▶ **Task requirements**
Copy nothing but the lines below running from the line containing "Viewbook (486, 70)" through the line containing "A-Z Directory (617, 42)", both end lines included.

▶ **Information provided**
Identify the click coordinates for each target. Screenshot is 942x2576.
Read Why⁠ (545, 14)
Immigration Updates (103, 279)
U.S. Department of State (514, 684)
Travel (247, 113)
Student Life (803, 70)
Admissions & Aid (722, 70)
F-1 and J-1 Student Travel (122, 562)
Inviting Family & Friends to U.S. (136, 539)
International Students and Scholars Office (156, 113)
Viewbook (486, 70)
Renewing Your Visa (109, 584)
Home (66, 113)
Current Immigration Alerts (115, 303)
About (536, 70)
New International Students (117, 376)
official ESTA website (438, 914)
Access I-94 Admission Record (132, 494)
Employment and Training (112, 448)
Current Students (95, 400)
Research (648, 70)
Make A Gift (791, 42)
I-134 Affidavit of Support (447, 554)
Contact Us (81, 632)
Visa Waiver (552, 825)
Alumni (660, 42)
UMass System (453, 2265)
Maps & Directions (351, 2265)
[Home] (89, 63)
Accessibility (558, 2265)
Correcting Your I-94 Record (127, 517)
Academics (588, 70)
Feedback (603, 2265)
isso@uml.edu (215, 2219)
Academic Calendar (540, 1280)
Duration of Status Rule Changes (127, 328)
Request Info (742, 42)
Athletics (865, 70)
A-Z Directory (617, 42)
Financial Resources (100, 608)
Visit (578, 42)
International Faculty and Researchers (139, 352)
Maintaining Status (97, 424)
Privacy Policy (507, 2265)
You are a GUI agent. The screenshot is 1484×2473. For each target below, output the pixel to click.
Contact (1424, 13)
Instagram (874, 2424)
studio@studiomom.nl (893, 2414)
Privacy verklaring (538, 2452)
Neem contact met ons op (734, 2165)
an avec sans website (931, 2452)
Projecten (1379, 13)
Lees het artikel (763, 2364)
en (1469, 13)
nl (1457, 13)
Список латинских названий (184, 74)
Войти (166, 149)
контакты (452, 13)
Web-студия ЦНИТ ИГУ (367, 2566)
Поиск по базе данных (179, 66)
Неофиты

▶ **Solution for this problem**
Viewbook (486, 70)
Renewing Your Visa (109, 584)
Home (66, 113)
Current Immigration Alerts (115, 303)
About (536, 70)
New International Students (117, 376)
official ESTA website (438, 914)
Access I-94 Admission Record (132, 494)
Employment and Training (112, 448)
Current Students (95, 400)
Research (648, 70)
Make A Gift (791, 42)
I-134 Affidavit of Support (447, 554)
Contact Us (81, 632)
Visa Waiver (552, 825)
Alumni (660, 42)
UMass System (453, 2265)
Maps & Directions (351, 2265)
[Home] (89, 63)
Accessibility (558, 2265)
Correcting Your I-94 Record (127, 517)
Academics (588, 70)
Feedback (603, 2265)
isso@uml.edu (215, 2219)
Academic Calendar (540, 1280)
Duration of Status Rule Changes (127, 328)
Request Info (742, 42)
Athletics (865, 70)
A-Z Directory (617, 42)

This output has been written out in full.